**AIM A**
Return the stretch of the production passage from "A propitious ceremony" through "6 March 2026.", word for word.
**AIM B**
Extend the passage about the production's filming and release, picking up right after its last sentence.

* Start TEXT SECTION *

A propitious ceremony to bless the production was held on 13 June 2025 at the Ganesha shrine in Bangkok. Costume fitting was publicly released in June 2025 ahead of filming. To prepare for their roles, the cast had to attend workshops to practice the language used in the past. Principal photography started on 25 June 2025 and ended on 27 February 2026. In November 2025, filming was delayed due to heavy rains and floods in Thailand which damaged the main set, pushing the premiere from late 2025 to the late first quarter of 2026.

The pilot episode was released on 20 February 2025, while the official trailer was released on 6 March 2026.

* End TEXT SECTION *
* Start DATA SECTION *

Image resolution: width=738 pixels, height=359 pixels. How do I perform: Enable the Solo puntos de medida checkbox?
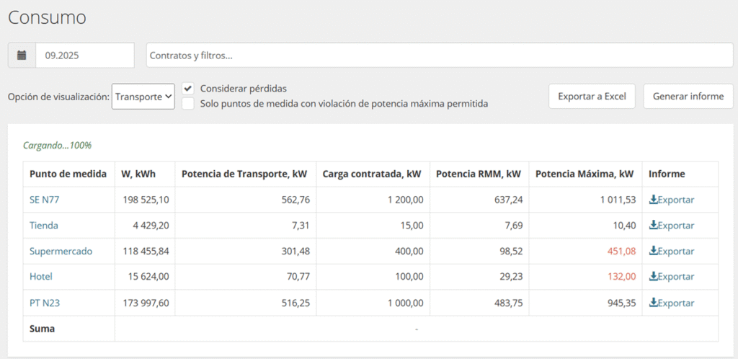pyautogui.click(x=188, y=104)
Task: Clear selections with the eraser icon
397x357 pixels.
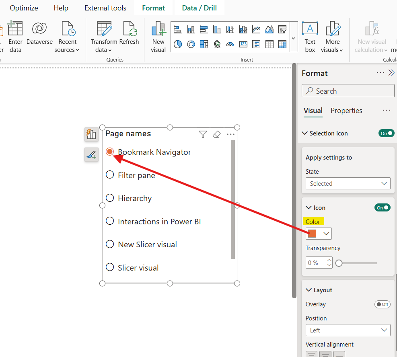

* End DATA SECTION *

**TASK ANSWER A**
A propitious ceremony to bless the production was held on 13 June 2025 at the Ganesha shrine in Bangkok. Costume fitting was publicly released in June 2025 ahead of filming. To prepare for their roles, the cast had to attend workshops to practice the language used in the past. Principal photography started on 25 June 2025 and ended on 27 February 2026. In November 2025, filming was delayed due to heavy rains and floods in Thailand which damaged the main set, pushing the premiere from late 2025 to the late first quarter of 2026.

The pilot episode was released on 20 February 2025, while the official trailer was released on 6 March 2026.

**TASK ANSWER B**
== Marketing ==
The series was promoted with the Love Upon a Time Ep. 1 press conference and premiere screening event held at MCC Hall, The Mall Lifestore Bangkapi on 27 March 2026. Love Upon a Time busking event was then held at Siam Square Block K on 26 April 2026. The final episode was promoted with the Love Upon a Time Series Final Ep. screening event held at MGI Hall, Bravo BKK on 12 June 2026.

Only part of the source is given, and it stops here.